Data provided below:
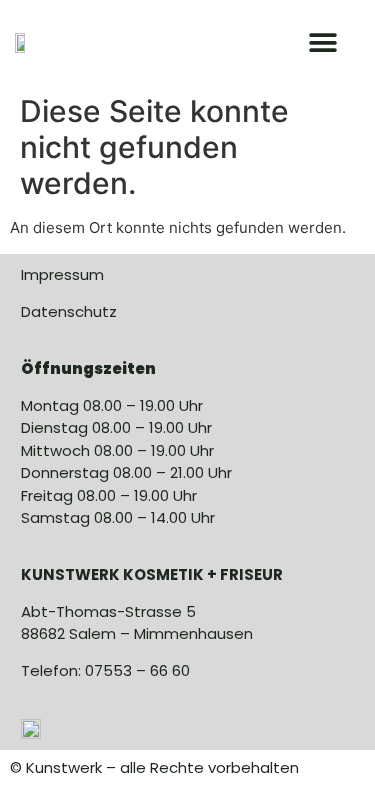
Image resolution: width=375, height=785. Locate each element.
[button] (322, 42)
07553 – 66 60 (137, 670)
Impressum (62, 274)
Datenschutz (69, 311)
End of Data provided.
#### Exercise prompt:
All of the data must be repeated exactly, except for the pictures.

#### Solution for this task:
Image resolution: width=375, height=785. Locate each element.
[button] (322, 42)
07553 – 66 60 (137, 670)
Impressum (62, 274)
Datenschutz (69, 311)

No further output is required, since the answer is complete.